4) In 1989, when I was 30, I wrote an analysis for a small science-based think-tank, about the economic effects in the US national accounts of the Valdez oil spill. I roughly demonstrated that the net effect of the disaster was an ADDITIONAL $1B in US GDP growth, because of all the new wages and profits generated by the clean-up activites and impact studies. What I realized, by logical corollary, was that diminishing the UV-filtering capability of the stratospheric ozone layer would increase sales of hats, sunglasses, sunscreen, and oncology treatments. Similarly, diminishing the depth, fertility and natural irrigation of agricultural topsoil would increase sales of fertilizer and the development of industrial irrigation projects. I wondered what proportion of economic 'growth' was actually based on recreating, fixing or substituting commercially-produced goods, services and infrastructures,  for various non-market primary commodities, functions and configurations that are freely supplied by the Earth but which we are dismantling or undermining? My mind got to reflecting on how economics might be reframed so that accounting for economic production would be net of Earth deconstruction.

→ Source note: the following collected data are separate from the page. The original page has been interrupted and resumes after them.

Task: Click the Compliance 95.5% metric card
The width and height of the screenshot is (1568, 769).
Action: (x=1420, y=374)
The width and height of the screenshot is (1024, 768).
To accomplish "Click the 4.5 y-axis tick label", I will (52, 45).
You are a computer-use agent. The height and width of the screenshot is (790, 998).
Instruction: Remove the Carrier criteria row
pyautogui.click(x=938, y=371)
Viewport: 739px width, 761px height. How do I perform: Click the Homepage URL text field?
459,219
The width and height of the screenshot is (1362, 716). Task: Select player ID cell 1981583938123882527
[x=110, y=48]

5) That paper got me hired onto the core drafting team of Canada's Green Plan, to initiate steps towards the extension of Canada's national accounts to resources and ecosystems, and to design fiscal instruments to incentivize resource conservation and ecosystem protection. Immediately I could see that our Department of Finance, notwithstanding bright and keen individuals there, was constrained to a very narrow fiscal policy menu. Meanwhile at this time I was also invited by the Director of the World Bank's Environment Division to assist on value-for-money methodology when analyzing debt-for-nature swap transactions. And all this led to my being asked to coordinate an initiative for the Minister of Environment on integrated economic-ecological/resource indicators for decision-making. I was able to bring systems ecologist C.S. Holling and economist Herman Daly into that work. Two additional assignments followed as an economist under contract to inter-jurisdictional councils of deputy ministers, one of which led to my 50-page report: "Institutional Options to Apply Ecosystemic Research in Policy".

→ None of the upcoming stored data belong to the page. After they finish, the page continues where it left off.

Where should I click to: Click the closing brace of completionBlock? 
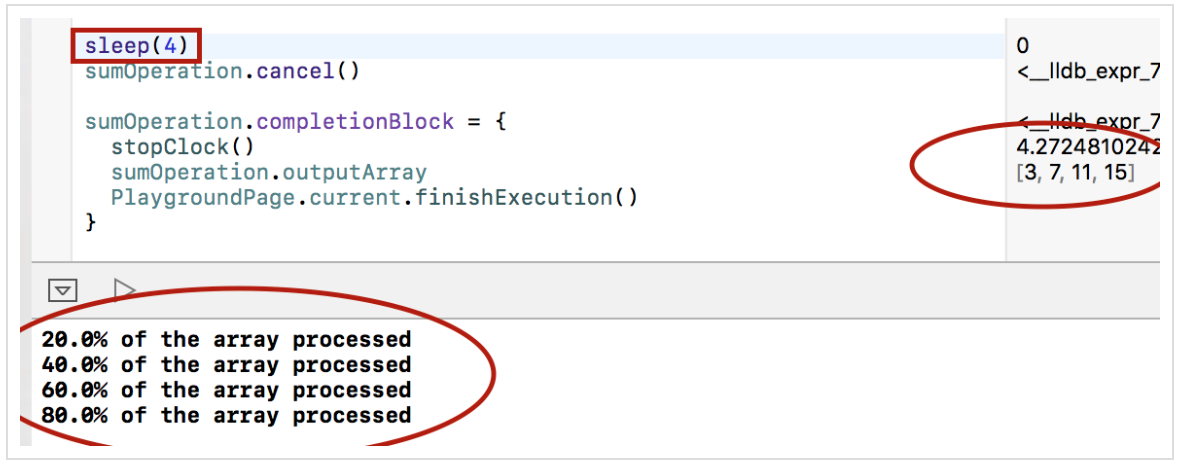click(x=91, y=222)
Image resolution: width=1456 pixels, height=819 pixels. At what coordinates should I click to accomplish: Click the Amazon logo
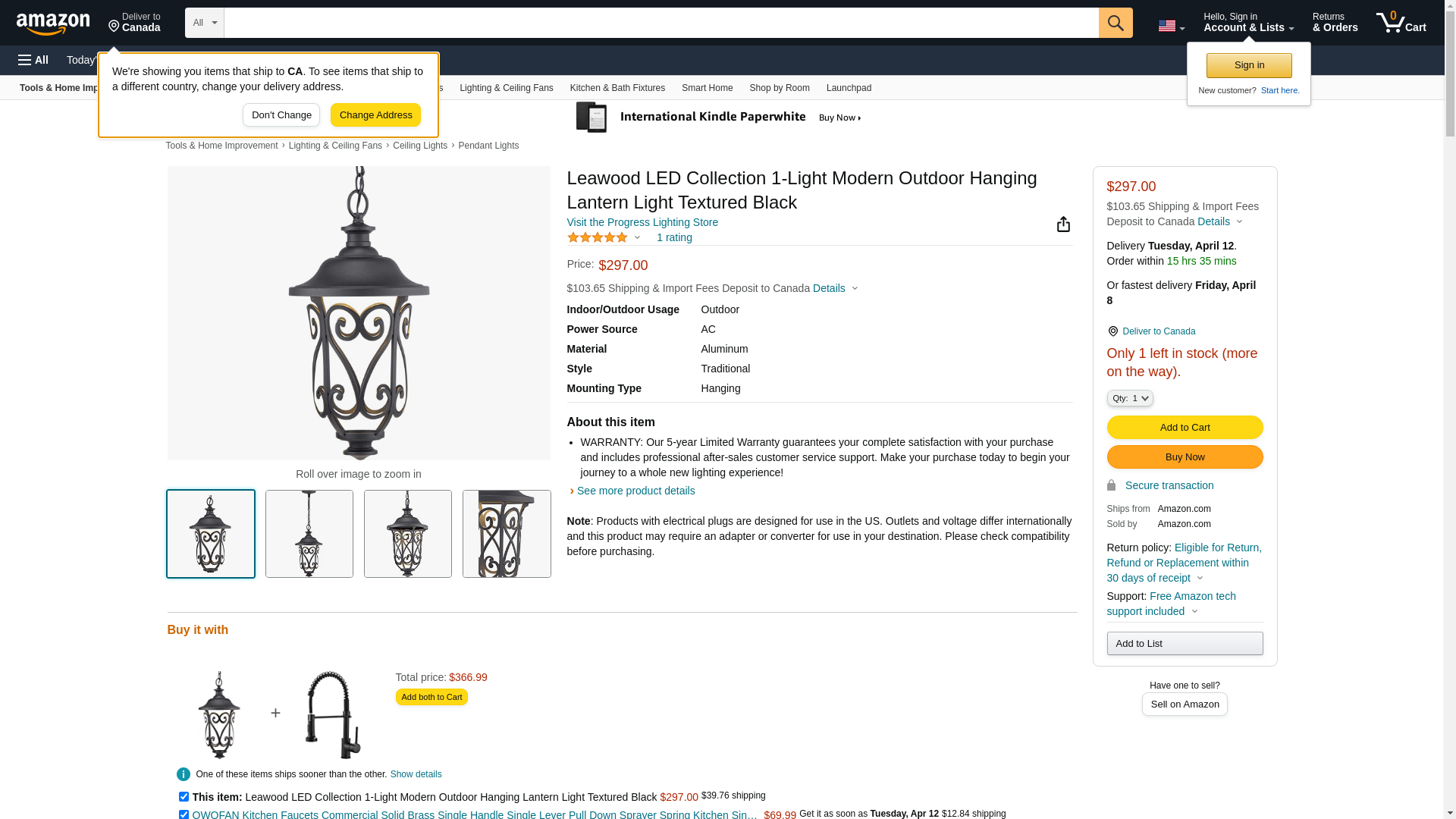[53, 24]
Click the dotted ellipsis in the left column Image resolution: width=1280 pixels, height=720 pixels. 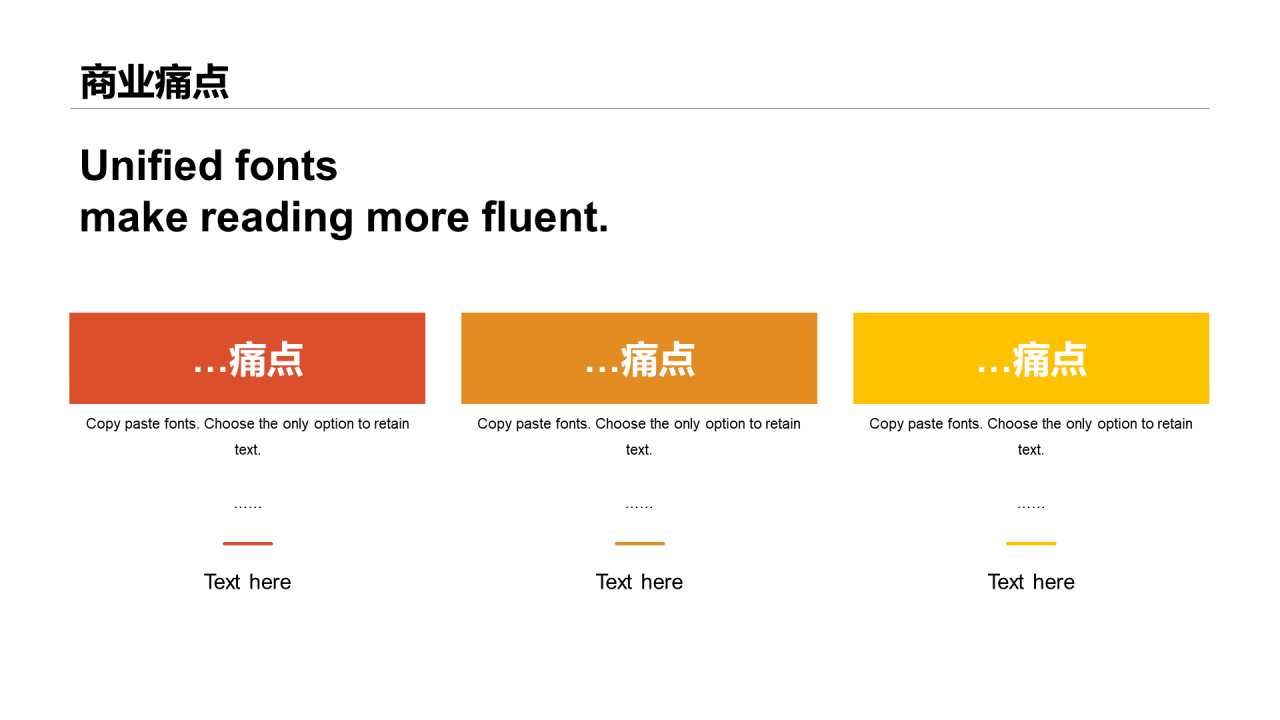247,506
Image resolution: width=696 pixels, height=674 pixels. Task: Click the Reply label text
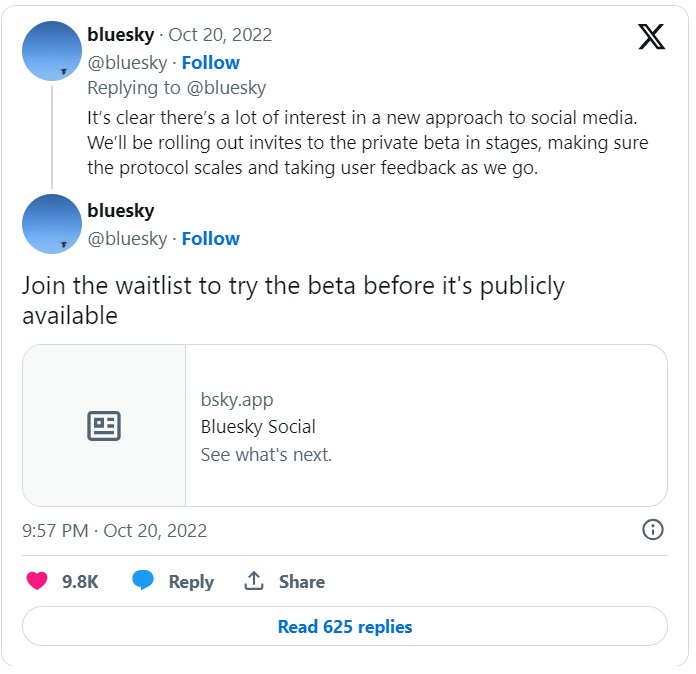tap(191, 582)
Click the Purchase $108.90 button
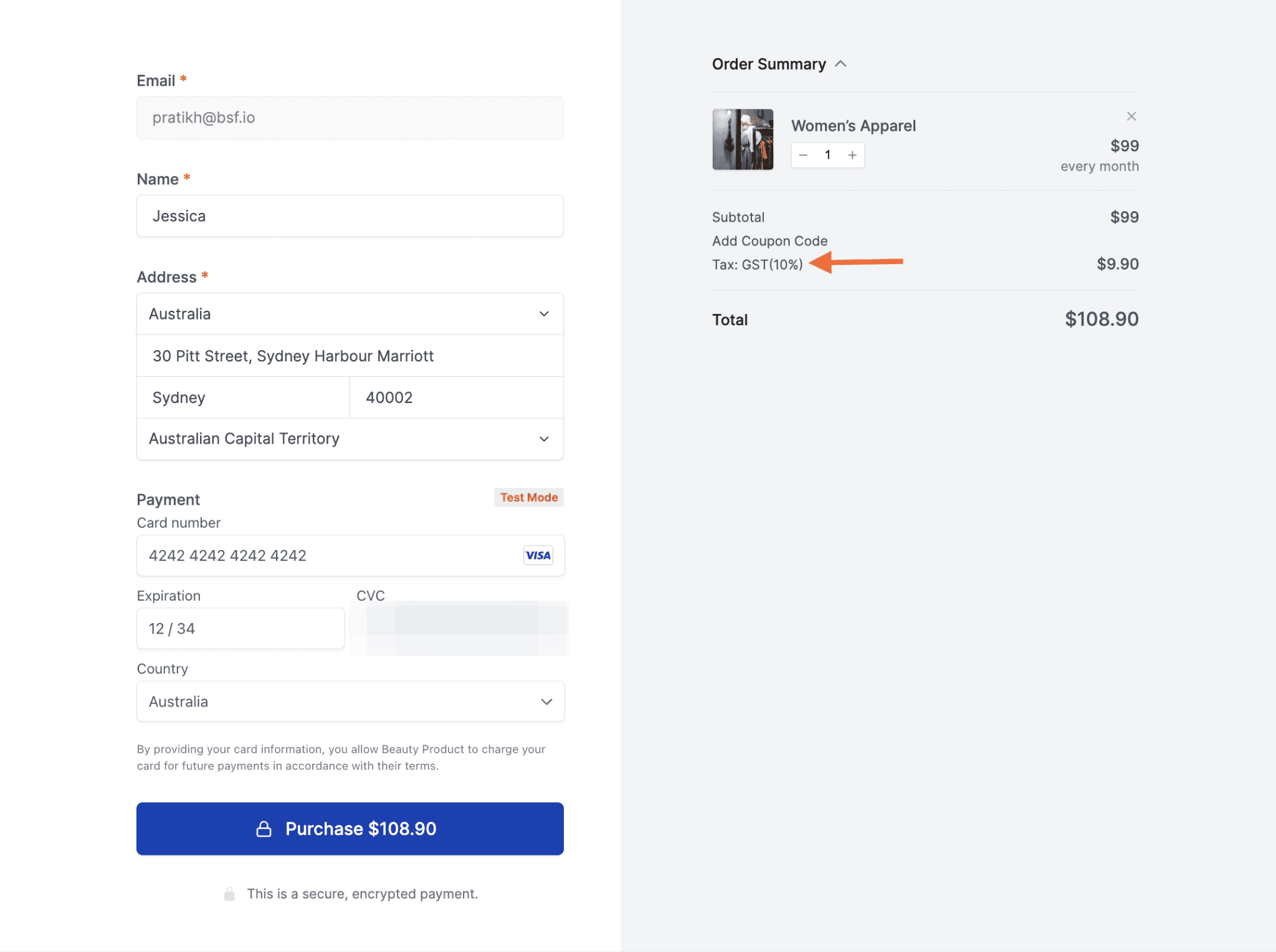1276x952 pixels. pos(350,829)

6) Once those projects were delivered, I felt an internal need to bring far more formal scientific rigor to my work, so I enrolled in a doctoral program in Systems Design Engineering at University of Waterloo. Some elements of my early practical explorations in that direction caught the attention of the Administrator of the new Global Environment Facility, who contracted me to prepare a technical approach, resulting in a report: "Classification and Appraisal Criteria for Conservation Investments: A Proposed General Framework". This was core to my doctoral dissertation, and it's where the detailed design for the Earth Reserve monetary system (aka GREEN Money) started. But the university administration told me that I could not receive consulting fees for my dissertation research. They did not agree with my perspective that this was no different than a research grant or a co-op assignment. I had a young family to support, but my research towards the systems design engineering of a ecologically-sound monetary system fit none of the categories of the research granting bodies.  (Was it economics? Engineering? Or environmental studies?) They left me no option but to leave. Which I did, and carried on my career as an international applied economist working under project-based contracts in multiple countries through various firms and independently. Much more occurred in the following 20 years to shape my design of Earth Reserve Assurance. I'm most pleased to say that it now has a suitable informatics platform for deployment, currently in alpha testing. But my comments above cover its origins.